Begin Document section

Today we are beginning to understand the importance of mirror neurons and the way in which they enable us not only to understand the actions of others but also their intentions, emotions and the social meaning of their behaviour.

When one person is talking to another, they understand their emotions and intentions by paying attention to what they do as well as what they say. By subtly mirroring another person’s body language and tonality you can give them the experience of feeling understood. This is called creating rapport.

There are two basic patterns for creating rapport - matching (copying another person’s behaviour, for example by crossing the left leg over the right when this is what they are doing) and mirroring (adopting their mirror image, for example by crossing the right leg over the left, when they are doing the opposite).

Neither of these means mimicking the person but just adopting a similar posture, words and rhythmic pattern. The aim is to be similar, not identical. All you want to do is have the other person’s unconscious mind recognise that you are someone like them.

Liz Robinson, headteacher at Surrey Square Junior School in Southwark, who uses NLP widely in her school says: “Learning to build rapport one-to-one and with whole groups has made a real difference to me.”

These simple techniques are effective, particularly in the first stage of building rapport. A more advanced, and more subtle, technique is called cross-over matching. Cross-over matching involves matching another person’s behaviour with a different behaviour of your own (eg matching their breathing rate to your finger movement or their eye blinks to your foot-taps). This way of building rapport is very difficult to detect, yet still highly effective.

Anything that is visible in terms of body signals, language and vocal sound can be matched to build rapport. This includes posture, facial expressions, hand movements, breathing, body shifts, small foot movements and even head tilts.

With language, matching the sensory word preference of the person you’re talking to (visual, auditory, kinaesthetic) is effective as is matching descriptive words, key phrases and even exact words. There is also a lot of detail in the vocal sounds that people make when they are talking and this gives more opportunities to build rapport by matching volume, voice tone, tempo, pace and pitch.

In the classroom, building rapport by matching the body rhythms of a misbehaving pupil before dealing with them often makes the situation less difficult. If a group of pupils are playing up, look out for the group leader, the person they are deferring to, and match them. This is a powerful way to influence covertly without direct conflict. Once you have rapport with the group leader the rest of the pupils will follow. It’s also an effective approach if you are delivering a lesson from the front of the class or even if you are delivering training to other teachers.

According to Susan Kelly, headteacher at Birnam Wood Pupil Referral Unit in Havering Essex, the technique has, “assisted me in performance management tasks and enabled me to support teacher development through building positive relationships with staff.”

End Document section
Begin Data provided

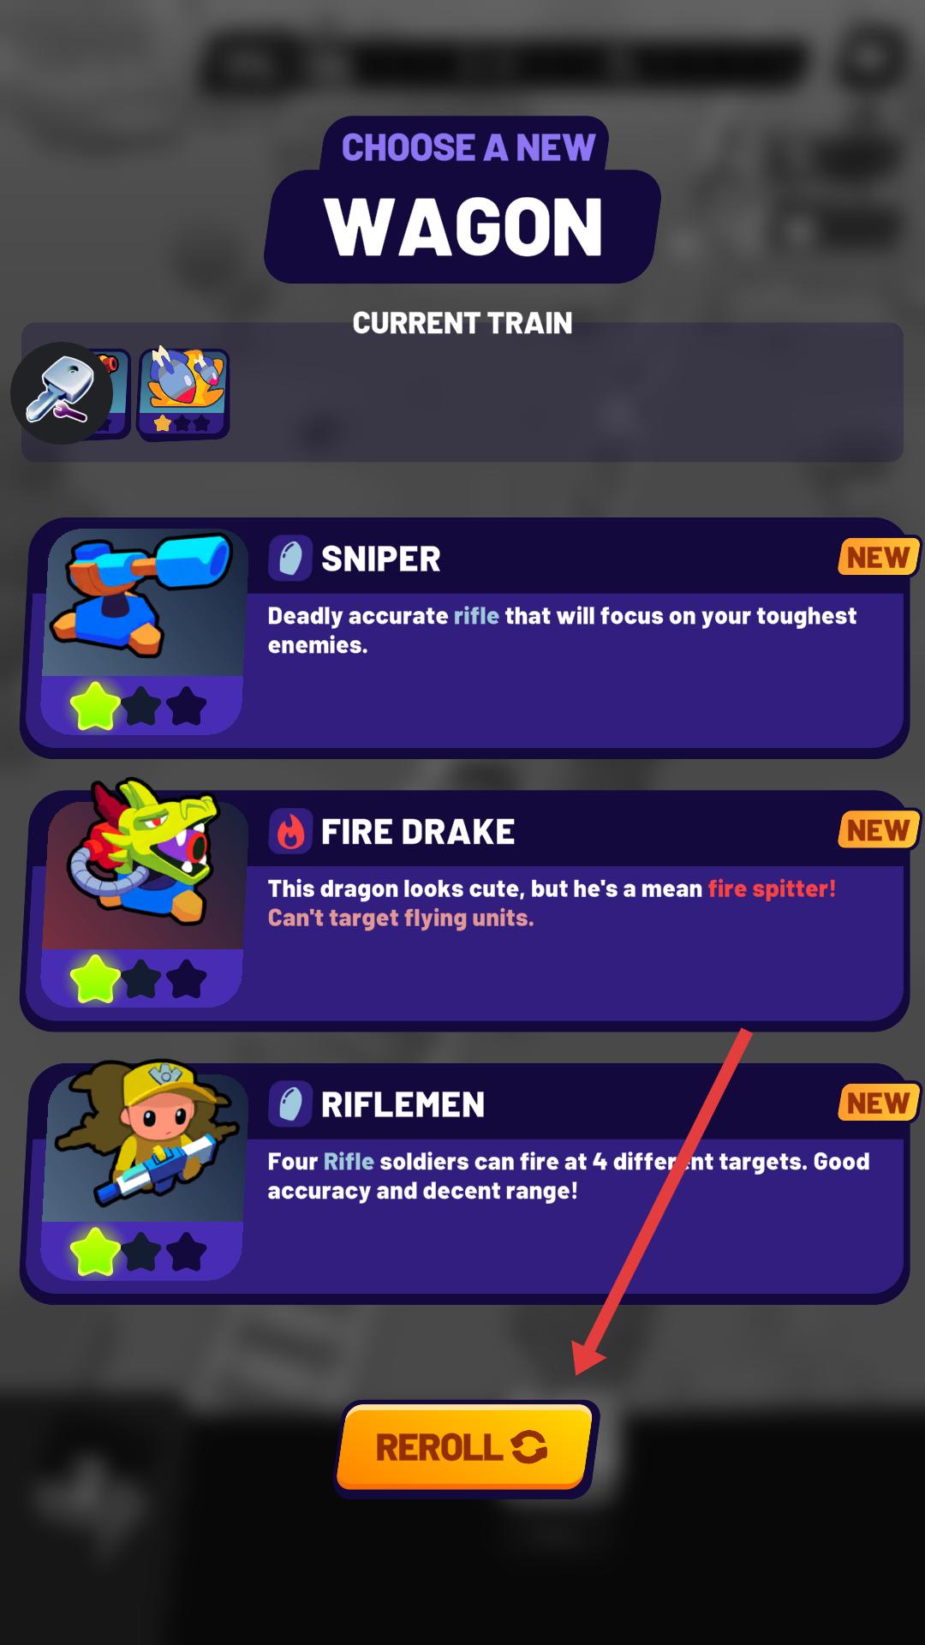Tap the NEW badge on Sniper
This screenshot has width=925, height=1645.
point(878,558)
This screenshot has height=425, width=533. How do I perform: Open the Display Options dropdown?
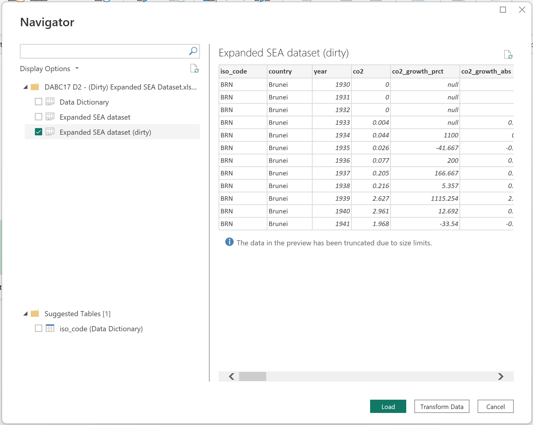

End Data provided

## Required tasks
**1.** Reproduce the passage in the text on building rapport from "When one person" up to and including "someone like them.".
**2.** In the text on building rapport, what is the name of the more advanced technique that matches another person's behavior with a different behavior of your own?
**3.** Write what comes next in the text on building rapport, picking up after its final sentence.
The material comes from a separate source unrelated to the text on building rapport.

## Responses by task
**1.**
When one person is talking to another, they understand their emotions and intentions by paying attention to what they do as well as what they say. By subtly mirroring another person’s body language and tonality you can give them the experience of feeling understood. This is called creating rapport.

There are two basic patterns for creating rapport - matching (copying another person’s behaviour, for example by crossing the left leg over the right when this is what they are doing) and mirroring (adopting their mirror image, for example by crossing the right leg over the left, when they are doing the opposite).

Neither of these means mimicking the person but just adopting a similar posture, words and rhythmic pattern. The aim is to be similar, not identical. All you want to do is have the other person’s unconscious mind recognise that you are someone like them.

**2.** Cross-over matching.

**3.**
Parents’ evenings are another place where rapport is helpful. Ask an open question first and then listen, taking the opportunity to match body signals. Notice the sensory word preferences (visual, auditory, kinaethestic) of the parents and use similar language when you come to speak. If you hear a parent say: “I just don’t see how ...” you might want to begin with: “one way to look at this is ...” If you know someone well you can even match the proportions of visual, auditory and kinaesthetic language they use.

Another way to establish rapport right from the start is by getting children to do something that creates group rapport by synchronising movement. Ask a universal question and get them to raise their hand, at the same time raising yours at the end of the question.

A universal question is a question that everyone will answer yes to. For example: “Has anyone seen a TV programme?” This may seem strange, and has a blindingly obvious answer, however what occurs is that everyone in the group agrees. So when you raise your hand so will almost everyone else.

You can do this in a sequence and then deliberately ask a question that generates interest in the topic. For example: “Put your hand up if you have ever had a conversation ... put your hand up if you have ever had a conversation that went wrong ... put your hand up if it would be useful to know how to avoid this ...” The pattern is called a yes set, a concept that we will be explaining next week in our article on influential language.

Richard Churches is principal consultant for national programmes at CfBT Education Trust and a former Advanced Skills Teacher. Roger Terry is an international NLP trainer, presenter and public speaker and runs Evolution Training with Emily, his wife. NLP for Teachers: How to be a highly effective teacher is published by Crown House Publishing.

GLOSSARY

Matching - Copying another person’s body language and intonation.

Mirroring - Making yourself a mirror image of another person’s body language.

Cross-over matching - Matching another person’s behaviour with a different behaviour of your own, eg, their breathing with your foot-taps.

A yes set - Creating agreement among the group by asking a series of questions to which everyone says “yes”.